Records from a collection

-- -- --

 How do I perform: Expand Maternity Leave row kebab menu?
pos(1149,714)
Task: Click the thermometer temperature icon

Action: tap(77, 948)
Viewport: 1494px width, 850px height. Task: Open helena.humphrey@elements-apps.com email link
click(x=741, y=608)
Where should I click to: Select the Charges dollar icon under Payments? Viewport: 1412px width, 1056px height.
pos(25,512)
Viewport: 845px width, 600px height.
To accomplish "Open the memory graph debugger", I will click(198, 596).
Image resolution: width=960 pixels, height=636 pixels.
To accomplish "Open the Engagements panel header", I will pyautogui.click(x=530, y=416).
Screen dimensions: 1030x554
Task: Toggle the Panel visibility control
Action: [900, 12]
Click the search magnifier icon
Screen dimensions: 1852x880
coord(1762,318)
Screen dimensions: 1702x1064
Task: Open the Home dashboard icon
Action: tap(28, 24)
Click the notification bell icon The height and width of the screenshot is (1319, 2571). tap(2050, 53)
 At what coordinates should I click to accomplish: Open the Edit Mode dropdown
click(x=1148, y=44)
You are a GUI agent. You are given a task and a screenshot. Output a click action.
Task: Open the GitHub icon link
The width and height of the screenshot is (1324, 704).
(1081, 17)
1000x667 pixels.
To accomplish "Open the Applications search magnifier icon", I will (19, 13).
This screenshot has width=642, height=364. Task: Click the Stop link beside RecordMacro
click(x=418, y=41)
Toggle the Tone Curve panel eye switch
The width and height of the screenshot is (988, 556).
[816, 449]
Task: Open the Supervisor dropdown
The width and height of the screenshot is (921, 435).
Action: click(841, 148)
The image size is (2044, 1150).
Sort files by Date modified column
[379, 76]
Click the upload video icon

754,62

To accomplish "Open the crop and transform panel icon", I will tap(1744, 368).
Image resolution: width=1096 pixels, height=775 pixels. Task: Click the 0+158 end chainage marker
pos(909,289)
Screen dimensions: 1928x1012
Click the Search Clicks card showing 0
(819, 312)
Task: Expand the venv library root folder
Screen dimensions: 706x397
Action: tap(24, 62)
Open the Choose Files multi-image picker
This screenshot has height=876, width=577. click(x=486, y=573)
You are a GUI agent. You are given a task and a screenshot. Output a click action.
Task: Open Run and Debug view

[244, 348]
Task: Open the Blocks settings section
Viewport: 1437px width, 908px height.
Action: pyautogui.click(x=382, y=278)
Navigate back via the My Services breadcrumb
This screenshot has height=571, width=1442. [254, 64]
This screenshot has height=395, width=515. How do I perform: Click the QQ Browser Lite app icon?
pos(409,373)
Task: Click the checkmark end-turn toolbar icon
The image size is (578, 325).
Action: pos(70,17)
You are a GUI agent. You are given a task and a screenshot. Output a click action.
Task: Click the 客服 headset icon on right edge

-- -- --

> Problem description: The entries are to be duplicated exactly, with nothing changed.

> Worked solution:
 How do I perform: Expand Maternity Leave row kebab menu?
pos(1149,714)
Task: Click the thermometer temperature icon

Action: tap(77, 948)
Viewport: 1494px width, 850px height. Task: Open helena.humphrey@elements-apps.com email link
click(x=741, y=608)
Where should I click to: Select the Charges dollar icon under Payments? Viewport: 1412px width, 1056px height.
pos(25,512)
Viewport: 845px width, 600px height.
To accomplish "Open the memory graph debugger", I will click(198, 596).
Image resolution: width=960 pixels, height=636 pixels.
To accomplish "Open the Engagements panel header", I will pyautogui.click(x=530, y=416).
Screen dimensions: 1030x554
Task: Toggle the Panel visibility control
Action: [900, 12]
Click the search magnifier icon
Screen dimensions: 1852x880
coord(1762,318)
Screen dimensions: 1702x1064
Task: Open the Home dashboard icon
Action: tap(28, 24)
Click the notification bell icon The height and width of the screenshot is (1319, 2571). tap(2050, 53)
 At what coordinates should I click to accomplish: Open the Edit Mode dropdown
click(x=1148, y=44)
You are a GUI agent. You are given a task and a screenshot. Output a click action.
Task: Open the GitHub icon link
The width and height of the screenshot is (1324, 704).
(1081, 17)
1000x667 pixels.
To accomplish "Open the Applications search magnifier icon", I will (19, 13).
This screenshot has width=642, height=364. Task: Click the Stop link beside RecordMacro
click(x=418, y=41)
Toggle the Tone Curve panel eye switch
The width and height of the screenshot is (988, 556).
[816, 449]
Task: Open the Supervisor dropdown
The width and height of the screenshot is (921, 435).
Action: click(841, 148)
The image size is (2044, 1150).
Sort files by Date modified column
[379, 76]
Click the upload video icon

754,62

To accomplish "Open the crop and transform panel icon", I will tap(1744, 368).
Image resolution: width=1096 pixels, height=775 pixels. Task: Click the 0+158 end chainage marker
pos(909,289)
Screen dimensions: 1928x1012
Click the Search Clicks card showing 0
(819, 312)
Task: Expand the venv library root folder
Screen dimensions: 706x397
Action: tap(24, 62)
Open the Choose Files multi-image picker
This screenshot has height=876, width=577. click(x=486, y=573)
You are a GUI agent. You are given a task and a screenshot. Output a click action.
Task: Open Run and Debug view

[244, 348]
Task: Open the Blocks settings section
Viewport: 1437px width, 908px height.
Action: pyautogui.click(x=382, y=278)
Navigate back via the My Services breadcrumb
This screenshot has height=571, width=1442. [254, 64]
This screenshot has height=395, width=515. How do I perform: Click the QQ Browser Lite app icon?
pos(409,373)
Task: Click the checkmark end-turn toolbar icon
The image size is (578, 325).
Action: pos(70,17)
You are a GUI agent. You are given a task and a screenshot. Output a click action.
Task: Click the 客服 headset icon on right edge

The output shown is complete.